Instructions for the task - Extract everything from the line containing "This screenshot has height=707, width=1205." down to the line containing "Describe the element", keeping each line identical. Leave the pictures out of your answer.

Exercise input -
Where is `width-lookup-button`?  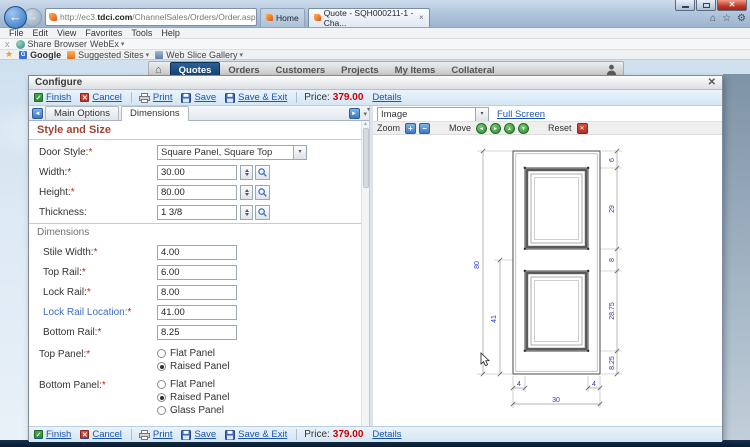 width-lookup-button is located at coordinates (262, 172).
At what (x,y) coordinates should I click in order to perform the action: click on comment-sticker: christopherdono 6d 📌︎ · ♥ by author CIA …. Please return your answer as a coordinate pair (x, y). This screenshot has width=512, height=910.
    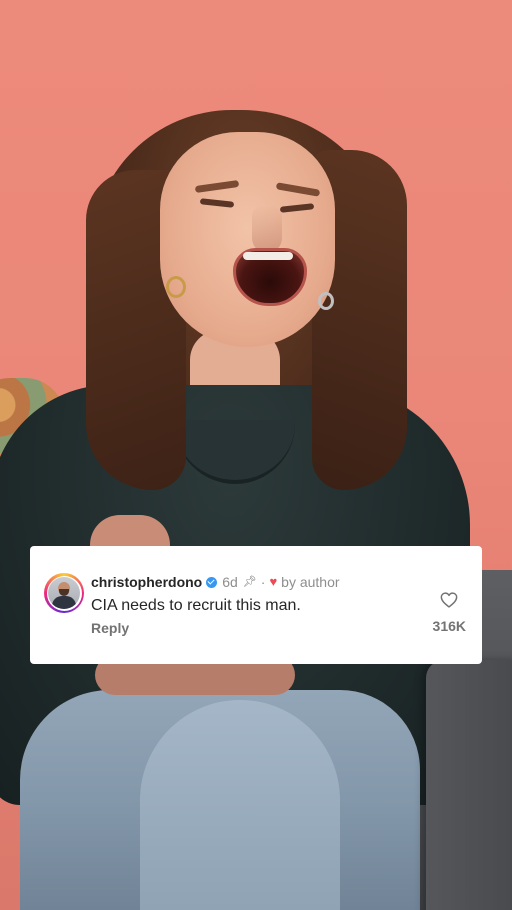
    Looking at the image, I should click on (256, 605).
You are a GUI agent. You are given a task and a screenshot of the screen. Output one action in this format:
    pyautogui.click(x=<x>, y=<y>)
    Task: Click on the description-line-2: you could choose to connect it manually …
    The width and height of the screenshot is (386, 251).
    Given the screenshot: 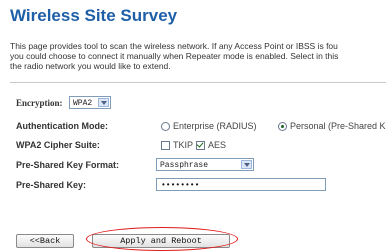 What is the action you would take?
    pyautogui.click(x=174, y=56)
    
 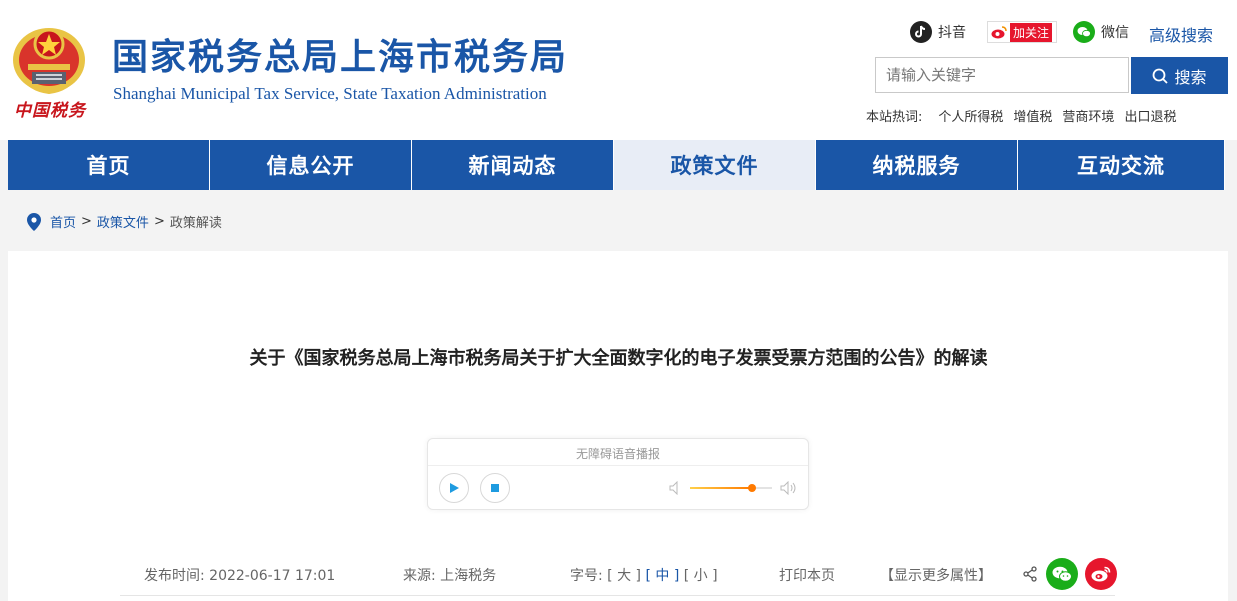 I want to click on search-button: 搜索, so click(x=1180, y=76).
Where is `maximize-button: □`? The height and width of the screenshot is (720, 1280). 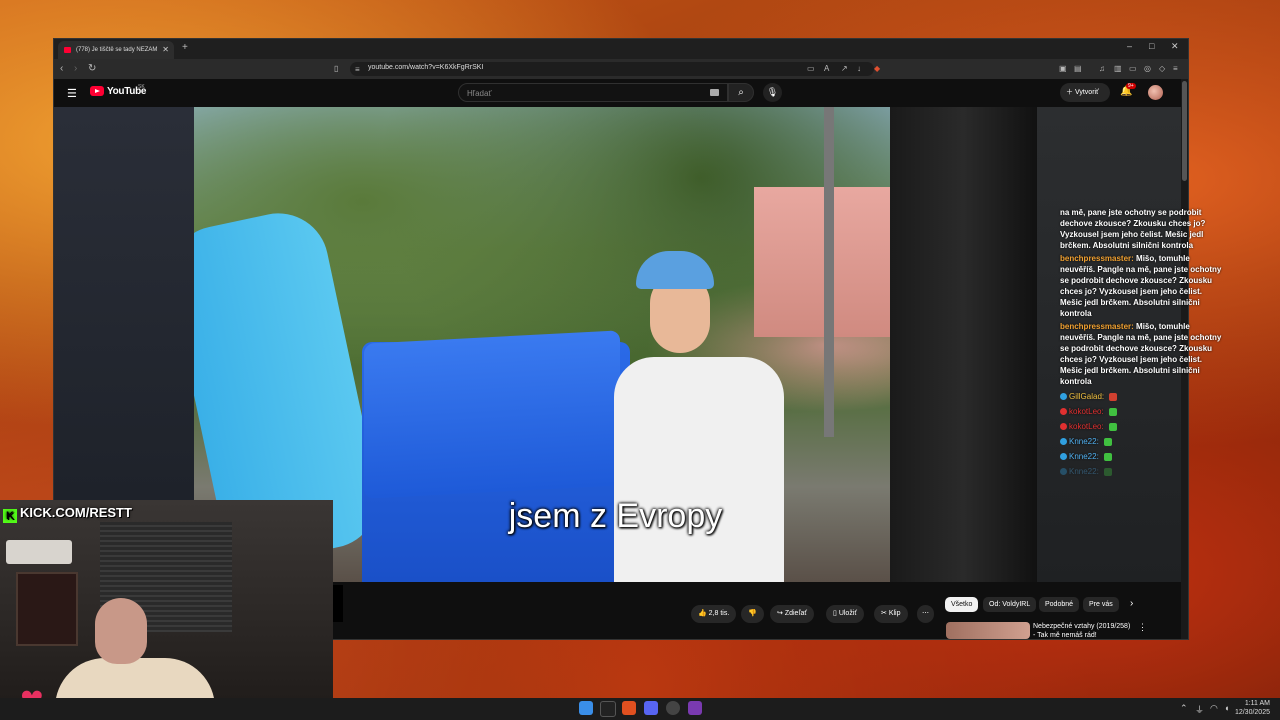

* * *

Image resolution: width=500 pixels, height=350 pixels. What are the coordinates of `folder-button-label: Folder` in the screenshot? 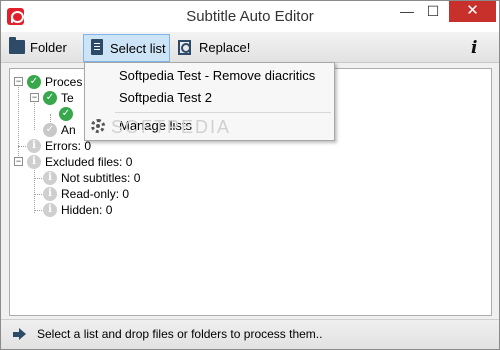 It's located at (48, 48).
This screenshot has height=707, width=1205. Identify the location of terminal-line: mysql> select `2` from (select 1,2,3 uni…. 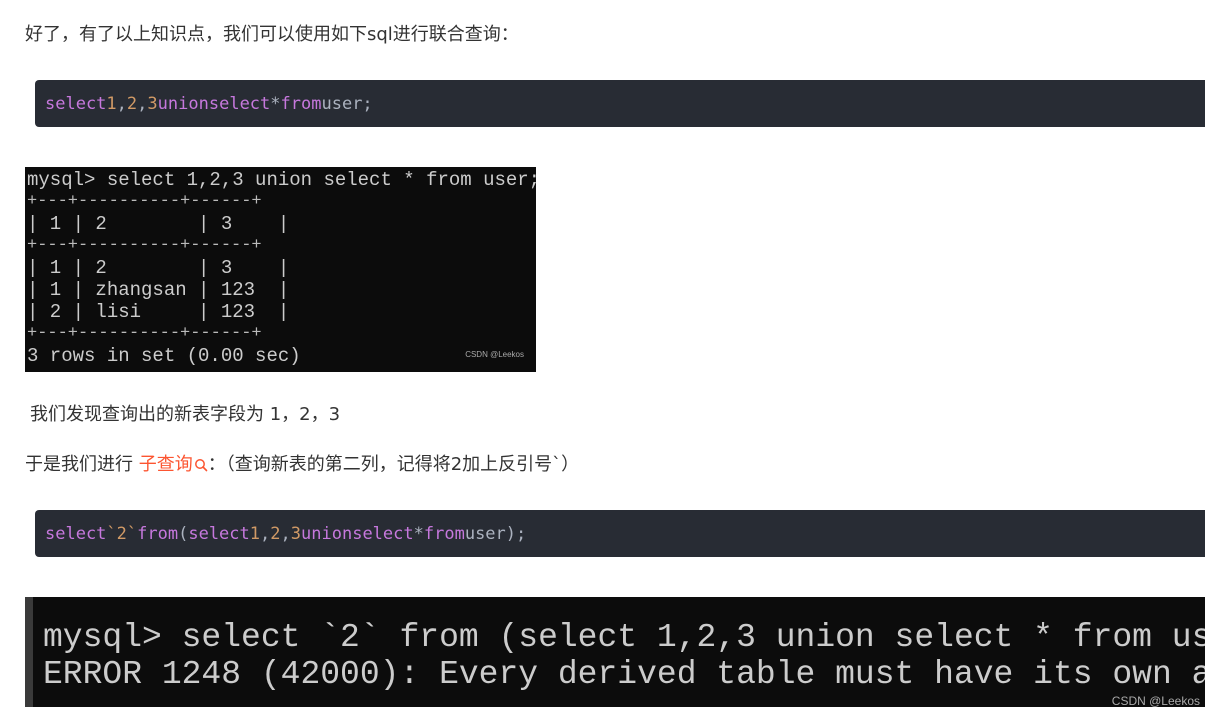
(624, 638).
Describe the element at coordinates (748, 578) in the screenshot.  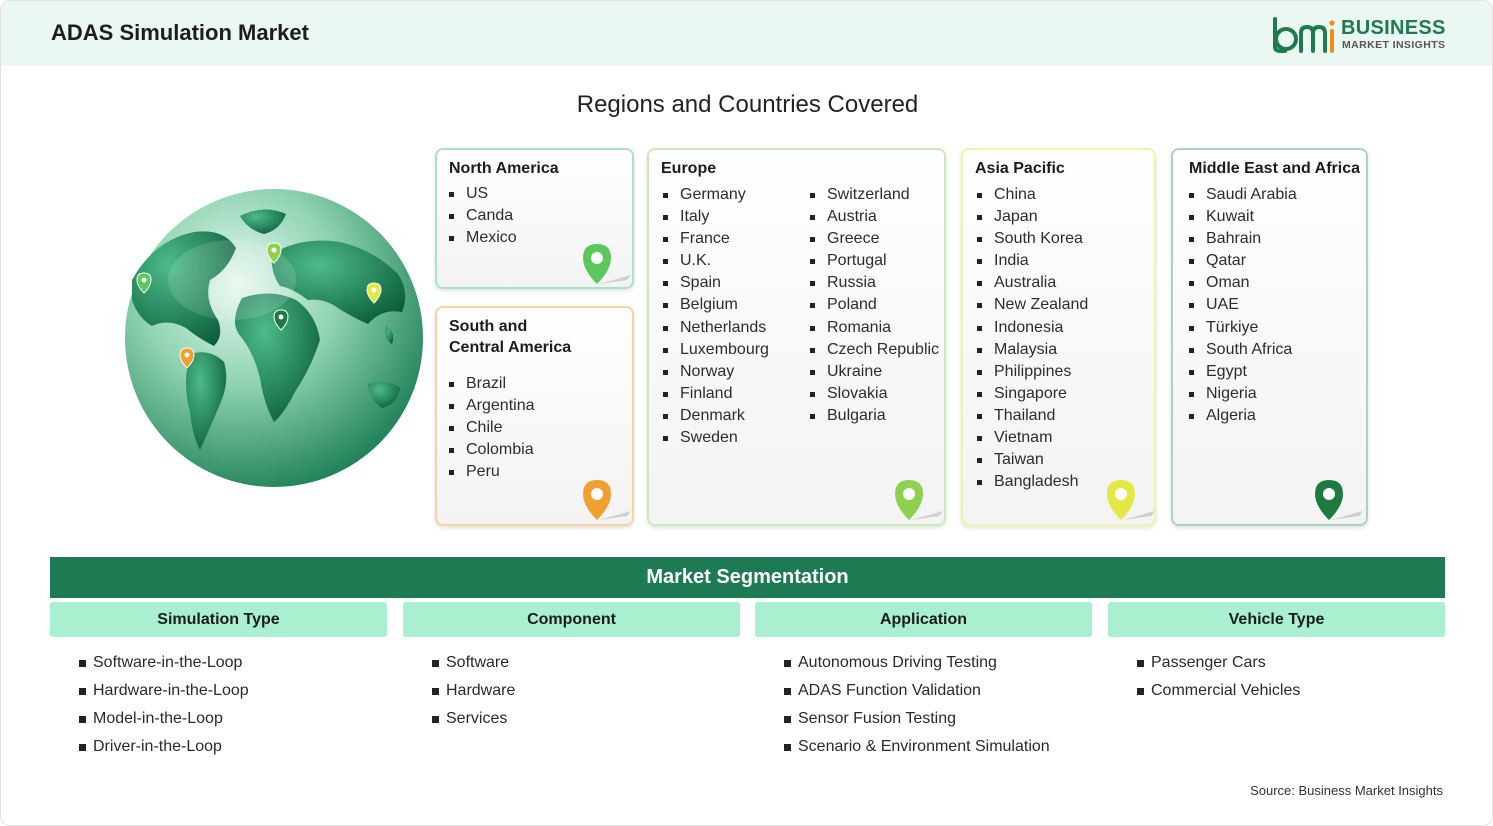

* * *

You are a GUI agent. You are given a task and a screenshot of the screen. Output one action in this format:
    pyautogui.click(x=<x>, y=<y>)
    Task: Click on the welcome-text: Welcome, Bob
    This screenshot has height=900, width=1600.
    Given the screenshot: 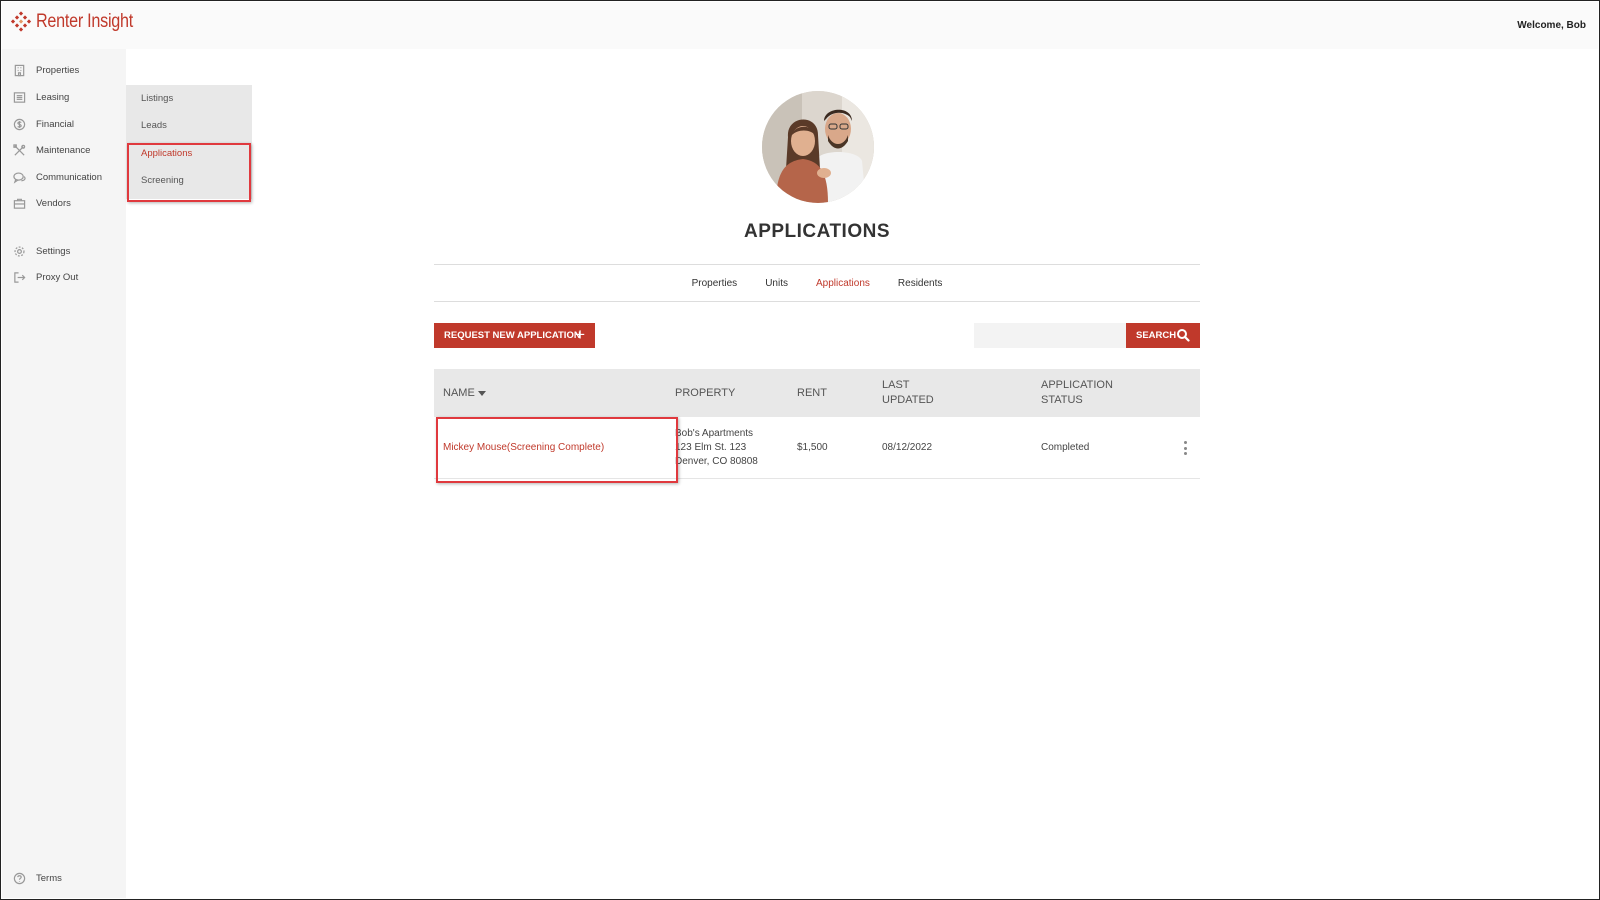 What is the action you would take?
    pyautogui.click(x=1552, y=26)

Result of this task -
This screenshot has height=707, width=1205. Identify the location of terminal-line: mysql> select `2` from (select 1,2,3 uni…. 
(624, 638).
Describe the element at coordinates (748, 578) in the screenshot.  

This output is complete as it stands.